How Geofencing Can Revolutionize Your On-The-Ground Employee Training

Geofencing For Employee Training - How Geofencing Can Revolutionize Your On-The-Ground Employee Training

Geofencing For Employee Training - How Geofencing Can Revolutionize Your On-The-Ground Employee Training

Geofencing For Employee Training: The Next-Level Solution

Picture this: you need to figure out a way to effectively design and deliver on-the-ground employee training, but the fact that many employees are out in the field more often than not makes this a challenge. You already know about microlearning and have developed multiple small bites of training to be accessed by employees, but they only need parts of it at certain times and in certain locations.

The next-level solution for your employee training program? Geofencing.

What Is A Geofence?

A geofence is an electronic boundary placed around a particular area. It’s typically used to notify businesses when a customer enters that area. Geofencing apps can help design and implement a geofence through Google maps.

While it may have started as a sales technique, now geofencing has found expanded use in training and recruitment. For example, new employee training programs can target employees in very specific regions and provide them with the training materials they need.

How Does Geofencing Work For Sales?

Right now geofencing is used primarily in marketing to attract customers. Businesses use radiofrequency identification to set up a perimeter in a zip code, around a neighborhood, or even surrounding an entire town. The more densely populated an area is, the smaller the geofence can be. For example, an urban location would use a smaller geofence than a rural business.

In today’s use, when a potential customer enters the geofence, the business sends a coupon or a sales alert to their cellphone via a push notification.

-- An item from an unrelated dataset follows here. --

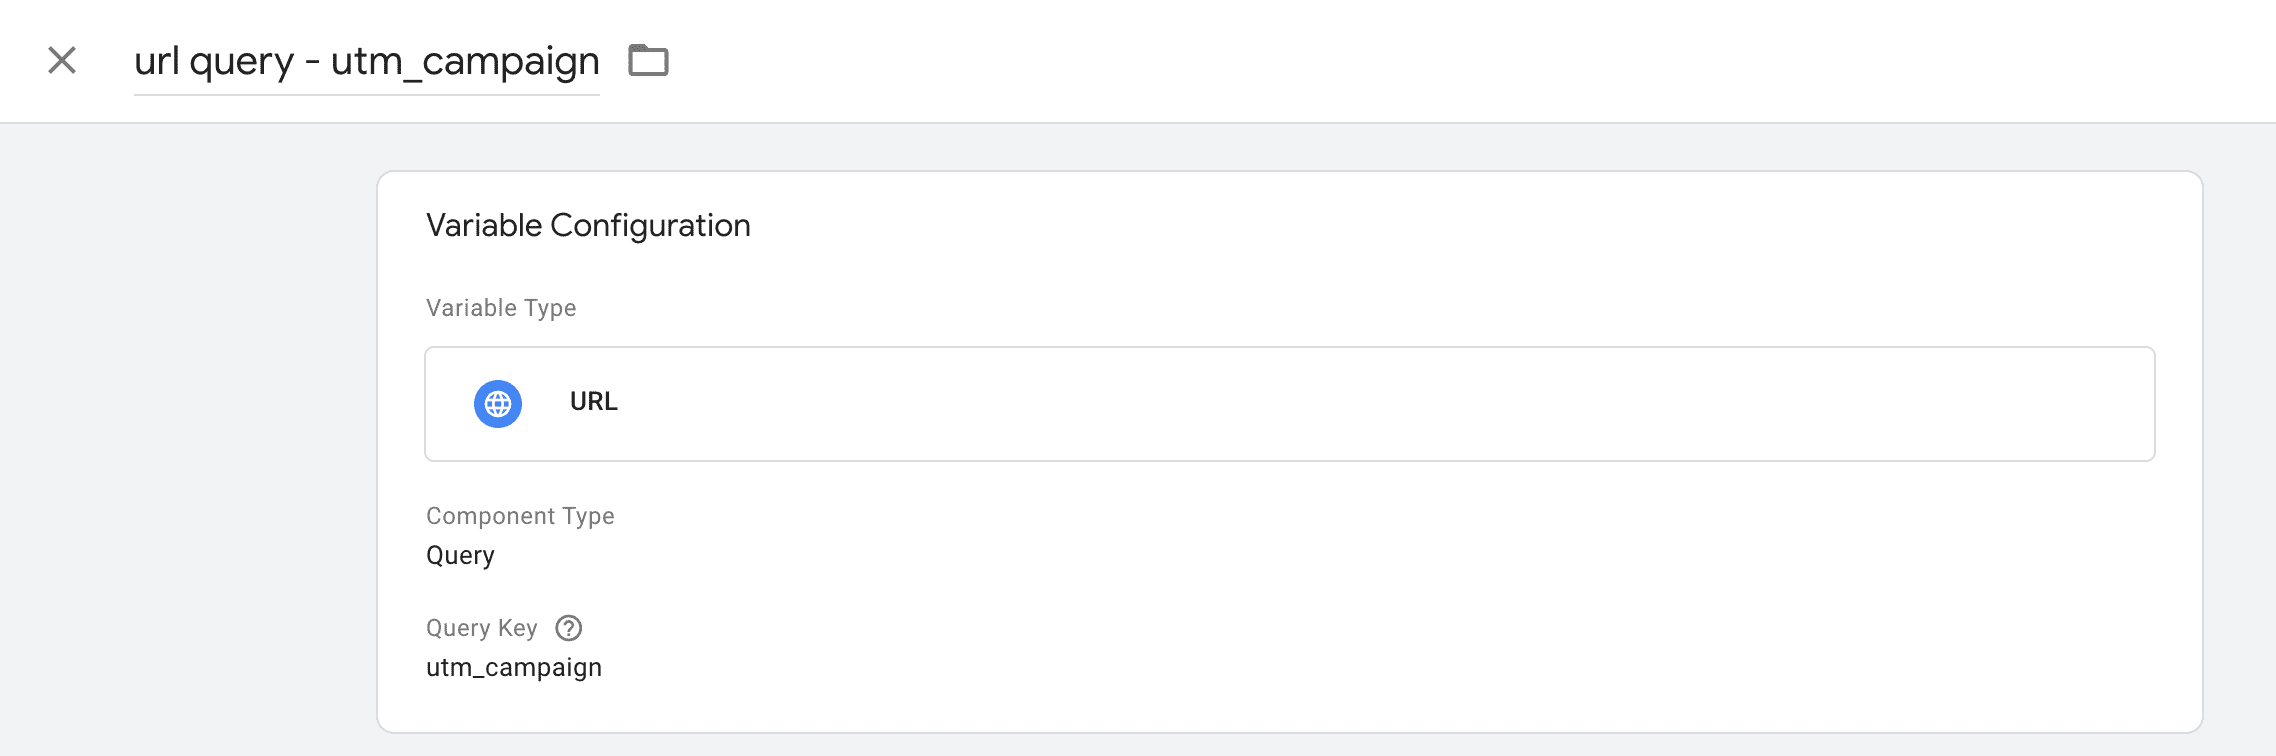Click the 'Component Type' label
This screenshot has width=2276, height=756.
point(520,516)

The push notification is an important part of geofencing. Although both texts and push notifications have a 90% open rate, push notifications have a higher opt-in rate than text messages. Other advantages include:

Geofencing also makes tracking customers easier for businesses. The geofence can glean information about how long a potential customer lingers inside its boundaries, how often they visit, and at what times. Targeting your message to this real-time data can make for highly effective use of geofencing applications and push notifications for sales.

What About Geofencing For Recruitment?

Geofencing isn’t just for sales and marketing anymore. Increasingly, tech-savvy businesses are using a geofence for recruitment and training.

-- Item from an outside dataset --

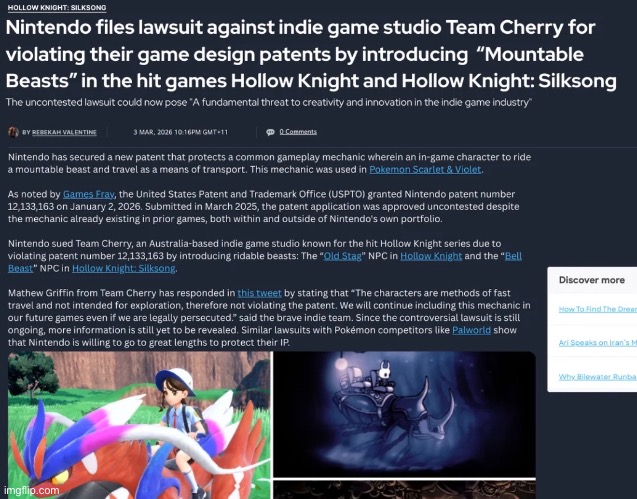
Task: Open "Ari Speaks on Iran's" suggestion
Action: point(598,343)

Take, for example, the shortage of specialty nurses in one Florida city. Johns Hopkins All Children’s Hospital in St. Petersburg was struggling to staff its acute-care neonatal unit. To solve this problem, they set up a geofence and looked for qualified nursing staff online. When potential nurses entered the geofenced area they received a push notification to apply for a job.

The result? An increase in job applications from none to three or four every week.

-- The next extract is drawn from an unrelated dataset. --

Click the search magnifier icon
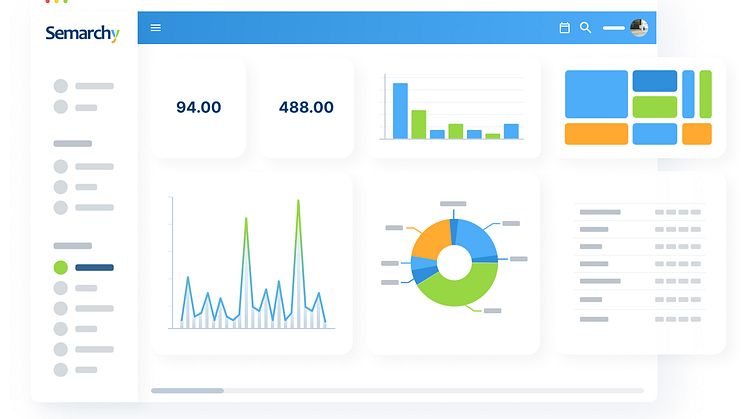Viewport: 746px width, 419px height. 586,28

What About Geofencing For Employee Training?

Expanding even further, say you are a company that sends employees out into the field to work with compliance-related issues. A geofencing application could be designed to send out a push notification with a reminder to check for compliance updates that are delivered as a two-minute video to employees.

In hospital settings, a geofence beacon can be set for patient updates in areas as small as 32 feet. Doctors and nurses entering each ward can get push notifications to check on patient updates or urgent alerts.

Utility workers can receive notifications on the areas for utility wires, underground pipes, and other infrastructure when they enter a geofence to work. Newly hired construction workers can take on-the-ground assessments to make sure they understand safety regulations for their first day on the job.

With more employees working from home, some companies are also using geofencing applications to remind employees to clock in and out electronically. Contrary to what you might think, the majority of employees who clock in and out after geofencing alerts have a positive feeling about it.

What Geofencing Apps Are Available For Training?

These innovative uses for geofencing are great, but with training and recruitment technology this new it’s challenging to find quality training tools.

PinPoint Workforce is one of the leading providers of geofence training apps. They offer key training capabilities for employee onboarding, operating procedures, field support, and many other training areas. Their geofencing apps are designed for many different industries. For now, their geofencing tools are only available for iPhones, but an Android app is on the way. Many of these tools can be customized in areas as small as 32 feet, expanding all the way out to just under a mile radius.

In the retail and small business sector, geofencing continues to grow and offers a great return on investment. Bkon and PurpleDeck are affordable ways to build retail-specific apps to enhance your customer experience. While few things can replace in-person customer service, geofencing alerts can allow stores to get to know their customers before they even set foot in the store.

What’s The Future Of Geofencing?

GPS tracking is not a new technology, but geofencing for workforce training has unlimited potential. Think of workforce training that uses geofencing as the difference between learning how to perform CPR and actually performing CPR. When you learn how to perform CPR, the data is just numbers and steps. When you actually have to perform CPR, there is a real human being involved in a life-and-death situation.

While compliance, operating procedures, and checklists may not be life-and-death, putting these tools into your employees’ hands exactly when they need them can be the difference between a company with an innovative workforce and one that is left thumbing through a manual back at the office. Training delivered in theory will never be as valuable as training that can be immediately put into practice.

Geofencing can also make the best use of the average 24 minutes a week employees typically have for training by delivering just-in-time information when they need it most.